If the EUR had weakened or strengthened by 0.50% against the $,
with all other variables held constant, Property, plant and
equipment for the year ended 31 March 2014 would have been lower or
higher by EUR254,485 as a result of foreign exchange gains or
losses on translation of the $ denominated borrowings.
The sensitivity analysis is based on a reasonably possible
change in the underlying foreign currencies computed from
historical data.
b) Interest rate risk
Interest rate risk is the risk that the fair value or future
cash flows of a financial instrument will fluctuate because of
changes in market interest rates. As the Group has no significant
interest-bearing assets other than investment in bank deposits, the
Group's income and operating cash flows are substantially
independent of changes in market interest rates. The Company
considers the impact of fair value interest rate risk on investment
in bank deposits as not material. The Group's interest rate risk
arises from long-term borrowings. Borrowings issued at variable
rates expose the Group to cash flow interest rate risk. Borrowings
issued at fixed rates expose the Group to fair value interest rate
risk. During the year, the Group's borrowings at variable rate were
largely denominated in the functional currency of its Indian
entities, being INR, although two loans were denominated in $.

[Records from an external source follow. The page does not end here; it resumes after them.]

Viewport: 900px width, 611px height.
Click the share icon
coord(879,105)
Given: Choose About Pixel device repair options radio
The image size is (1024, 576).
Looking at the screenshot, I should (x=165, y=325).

If interest rates on borrowings had been 50 basis points higher
or lower with all other variables held constant, post-tax profit
for the year would have been lower or higher by EUR861,011 mainly
as a result of the higher or lower interest expense on long term
floating rate borrowings.
The sensitivity analysis is based on a reasonably possible
change in the market interest rates computed from historical
data.
5.1.2 Credit risk
Credit risk is the risk that a counter-party will not meet its
obligations under a financial instrument or customer contract,
leading to a financial loss. The Group's credit risk arises from
accounts receivable balances on sale of electricity, CER and REC.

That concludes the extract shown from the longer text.